→ TASK BRIEF:
When the listing below reaches the line that has "Click the sort arrow in 实际/小时 column header", start reproducing exactly; stop after the line that has "Instruction: Click the", and drop the pictures.

→ RECORDS SHOWN:
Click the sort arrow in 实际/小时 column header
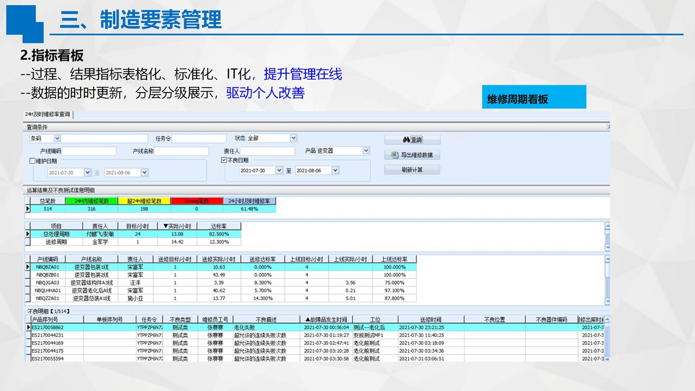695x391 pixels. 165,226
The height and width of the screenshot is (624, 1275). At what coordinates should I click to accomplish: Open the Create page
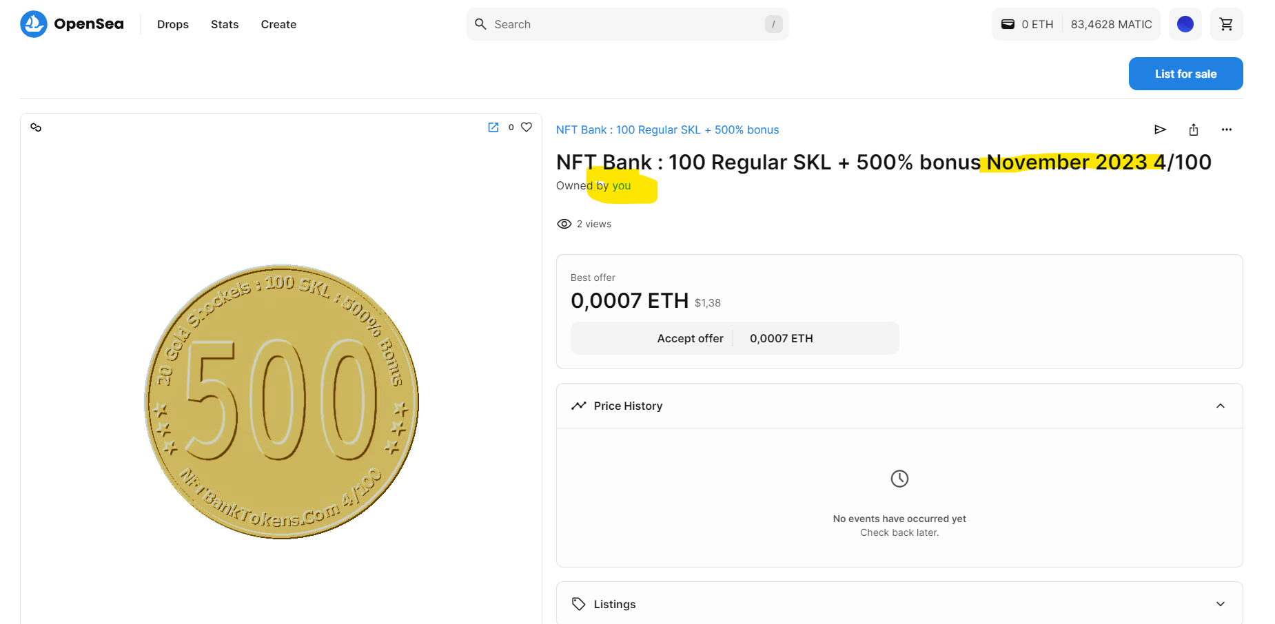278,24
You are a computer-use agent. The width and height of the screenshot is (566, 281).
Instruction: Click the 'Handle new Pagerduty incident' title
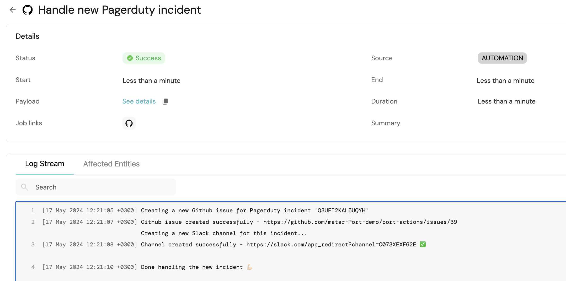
...
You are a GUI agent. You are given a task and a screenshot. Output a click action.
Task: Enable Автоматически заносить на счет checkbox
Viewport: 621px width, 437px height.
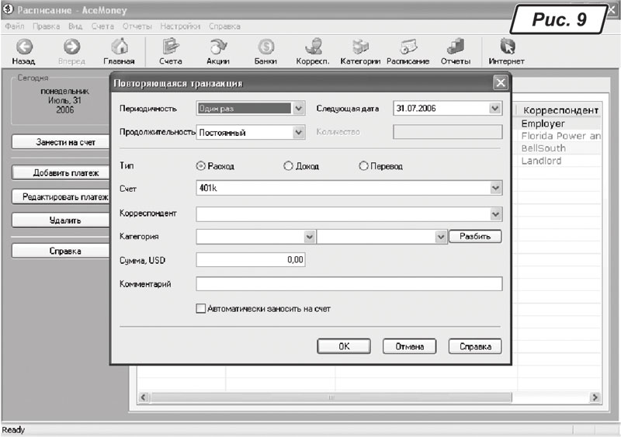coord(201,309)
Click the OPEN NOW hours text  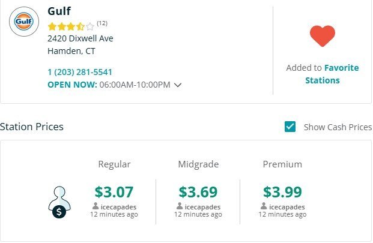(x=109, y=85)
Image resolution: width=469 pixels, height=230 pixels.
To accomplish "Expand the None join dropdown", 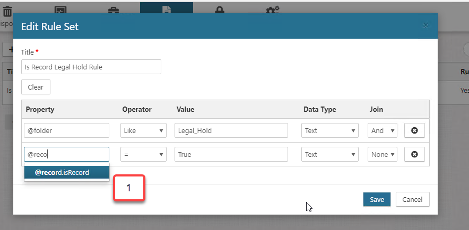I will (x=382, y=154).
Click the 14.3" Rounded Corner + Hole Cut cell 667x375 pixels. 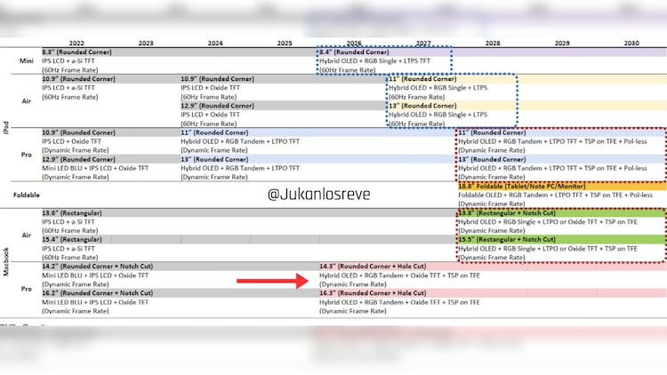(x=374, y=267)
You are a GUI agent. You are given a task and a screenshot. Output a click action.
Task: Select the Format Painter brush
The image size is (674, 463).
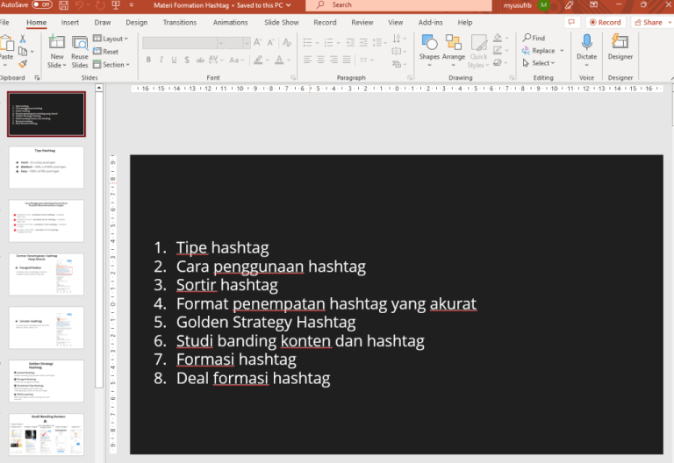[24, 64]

→ WRITTEN ANSWER:
Click the sort arrow in 实际/小时 column header
695x391 pixels. 165,226
The height and width of the screenshot is (624, 1275). At what coordinates should I click to accomplish: Open the Create page
278,24
You are a computer-use agent. The width and height of the screenshot is (566, 281).
Instruction: Click the 'Handle new Pagerduty incident' title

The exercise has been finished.